Singapore has something most health systems do not: health systems on a shared national EMR strategy, a single regulator that just became the first in the world to achieve WHO’s highest maturity level for medical device regulation, and a National AI Council at the highest level of government. A regulatory pathway cleared once in Singapore benefits every public institution. A governance framework at one cluster can be adapted across all three. 

The signals from government are clear. Minister Ong Ye Kung has explicitly invited private sector partners to collaborate with public health institutions on AI and is aligning MOH agencies into coordinated pathways for priority disease areas like cardiovascular disease and diabetes. This is exactly the multi-stakeholder coordination the AI deployment challenge demands. 

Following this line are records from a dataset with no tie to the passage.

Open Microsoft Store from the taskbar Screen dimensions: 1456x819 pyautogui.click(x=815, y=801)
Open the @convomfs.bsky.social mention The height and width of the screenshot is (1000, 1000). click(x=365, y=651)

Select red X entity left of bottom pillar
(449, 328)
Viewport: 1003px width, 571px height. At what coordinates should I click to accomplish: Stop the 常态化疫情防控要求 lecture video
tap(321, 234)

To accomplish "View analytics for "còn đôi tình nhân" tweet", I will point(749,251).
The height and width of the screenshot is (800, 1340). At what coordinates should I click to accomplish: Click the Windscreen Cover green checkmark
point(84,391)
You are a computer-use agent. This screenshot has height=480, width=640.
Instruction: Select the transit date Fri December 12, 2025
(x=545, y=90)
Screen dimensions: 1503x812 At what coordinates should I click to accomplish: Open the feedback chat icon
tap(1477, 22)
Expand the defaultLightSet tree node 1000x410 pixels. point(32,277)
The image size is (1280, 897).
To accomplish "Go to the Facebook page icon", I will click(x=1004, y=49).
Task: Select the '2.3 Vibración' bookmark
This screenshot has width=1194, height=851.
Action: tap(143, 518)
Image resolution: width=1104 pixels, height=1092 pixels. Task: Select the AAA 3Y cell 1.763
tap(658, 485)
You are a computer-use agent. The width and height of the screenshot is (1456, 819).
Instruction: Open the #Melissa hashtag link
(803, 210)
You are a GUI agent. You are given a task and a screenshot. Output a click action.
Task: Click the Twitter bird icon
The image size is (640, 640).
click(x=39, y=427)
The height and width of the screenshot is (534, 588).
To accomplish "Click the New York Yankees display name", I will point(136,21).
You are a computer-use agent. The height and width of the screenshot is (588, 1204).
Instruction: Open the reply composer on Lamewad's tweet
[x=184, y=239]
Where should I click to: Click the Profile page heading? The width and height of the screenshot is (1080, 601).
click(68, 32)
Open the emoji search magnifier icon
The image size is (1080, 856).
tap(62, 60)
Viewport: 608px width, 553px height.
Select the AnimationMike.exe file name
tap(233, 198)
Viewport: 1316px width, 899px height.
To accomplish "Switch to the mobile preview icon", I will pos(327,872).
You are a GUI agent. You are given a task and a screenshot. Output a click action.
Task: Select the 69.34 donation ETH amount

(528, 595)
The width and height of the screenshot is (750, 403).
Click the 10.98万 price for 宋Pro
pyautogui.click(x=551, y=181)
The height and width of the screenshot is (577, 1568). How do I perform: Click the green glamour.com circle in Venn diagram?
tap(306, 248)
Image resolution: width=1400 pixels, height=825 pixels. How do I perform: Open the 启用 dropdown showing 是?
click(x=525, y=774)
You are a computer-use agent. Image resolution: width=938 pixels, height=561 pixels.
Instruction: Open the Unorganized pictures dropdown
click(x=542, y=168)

But policy signals must be met with operational readiness: cluster-level governance that can evaluate and sequence AI deployments, infrastructure connecting the NEHR’s expanding data to point-of-care applications, and sustained investment in the people who will decide whether AI succeeds or fails at the bedside. 

In my view, Singapore has the structural conditions and co-ordinated intent that most health systems spend decades trying to build. The next test is whether that same government commitment extends beyond technology investment to the people and processes that determine how AI can change work at the point of care and empower those who have to make it work on the ground.